=== GIVEN EXERCISE ===
Format the entries below as a JSON list of strings with one string per line, leaving out blank lines.

=== AVAILABLE RECORDS ===
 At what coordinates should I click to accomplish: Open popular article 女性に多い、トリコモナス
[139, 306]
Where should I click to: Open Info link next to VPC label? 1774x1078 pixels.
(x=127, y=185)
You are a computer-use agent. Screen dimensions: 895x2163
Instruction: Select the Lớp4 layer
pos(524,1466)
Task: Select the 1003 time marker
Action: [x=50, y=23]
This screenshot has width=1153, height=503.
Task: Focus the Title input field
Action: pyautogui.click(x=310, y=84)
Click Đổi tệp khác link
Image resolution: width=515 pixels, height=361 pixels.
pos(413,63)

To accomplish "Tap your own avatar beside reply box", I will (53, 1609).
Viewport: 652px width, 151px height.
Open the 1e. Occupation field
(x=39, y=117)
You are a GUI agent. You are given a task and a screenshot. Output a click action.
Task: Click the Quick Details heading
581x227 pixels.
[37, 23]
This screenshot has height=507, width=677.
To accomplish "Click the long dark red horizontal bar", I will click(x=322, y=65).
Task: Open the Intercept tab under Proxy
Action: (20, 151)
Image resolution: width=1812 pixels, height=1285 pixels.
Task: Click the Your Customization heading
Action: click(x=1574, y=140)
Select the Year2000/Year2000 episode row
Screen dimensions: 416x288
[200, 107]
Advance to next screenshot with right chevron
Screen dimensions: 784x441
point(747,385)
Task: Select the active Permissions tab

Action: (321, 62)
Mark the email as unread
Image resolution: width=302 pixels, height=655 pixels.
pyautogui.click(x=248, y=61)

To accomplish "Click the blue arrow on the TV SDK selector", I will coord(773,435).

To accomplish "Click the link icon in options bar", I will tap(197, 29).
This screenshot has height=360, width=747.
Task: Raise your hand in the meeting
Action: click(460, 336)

=== COMPLETED EXERCISE ===
[
  " At what coordinates should I click to accomplish: Open popular article 女性に多い、トリコモナス",
  "[139, 306]",
  "Where should I click to: Open Info link next to VPC label? 1774x1078 pixels.",
  "(x=127, y=185)",
  "You are a computer-use agent. Screen dimensions: 895x2163",
  "Instruction: Select the Lớp4 layer",
  "pos(524,1466)",
  "Task: Select the 1003 time marker",
  "Action: [x=50, y=23]",
  "This screenshot has width=1153, height=503.",
  "Task: Focus the Title input field",
  "Action: pyautogui.click(x=310, y=84)",
  "Click Đổi tệp khác link",
  "Image resolution: width=515 pixels, height=361 pixels.",
  "pos(413,63)",
  "To accomplish \"Tap your own avatar beside reply box\", I will (53, 1609).",
  "Viewport: 652px width, 151px height.",
  "Open the 1e. Occupation field",
  "(x=39, y=117)",
  "You are a GUI agent. You are given a task and a screenshot. Output a click action.",
  "Task: Click the Quick Details heading",
  "581x227 pixels.",
  "[37, 23]",
  "This screenshot has height=507, width=677.",
  "To accomplish \"Click the long dark red horizontal bar\", I will click(x=322, y=65).",
  "Task: Open the Intercept tab under Proxy",
  "Action: (20, 151)",
  "Image resolution: width=1812 pixels, height=1285 pixels.",
  "Task: Click the Your Customization heading",
  "Action: click(x=1574, y=140)",
  "Select the Year2000/Year2000 episode row",
  "Screen dimensions: 416x288",
  "[200, 107]",
  "Advance to next screenshot with right chevron",
  "Screen dimensions: 784x441",
  "point(747,385)",
  "Task: Select the active Permissions tab",
  "Action: (321, 62)",
  "Mark the email as unread",
  "Image resolution: width=302 pixels, height=655 pixels.",
  "pyautogui.click(x=248, y=61)",
  "To accomplish \"Click the blue arrow on the TV SDK selector\", I will coord(773,435).",
  "To accomplish \"Click the link icon in options bar\", I will tap(197, 29).",
  "This screenshot has height=360, width=747.",
  "Task: Raise your hand in the meeting",
  "Action: click(460, 336)"
]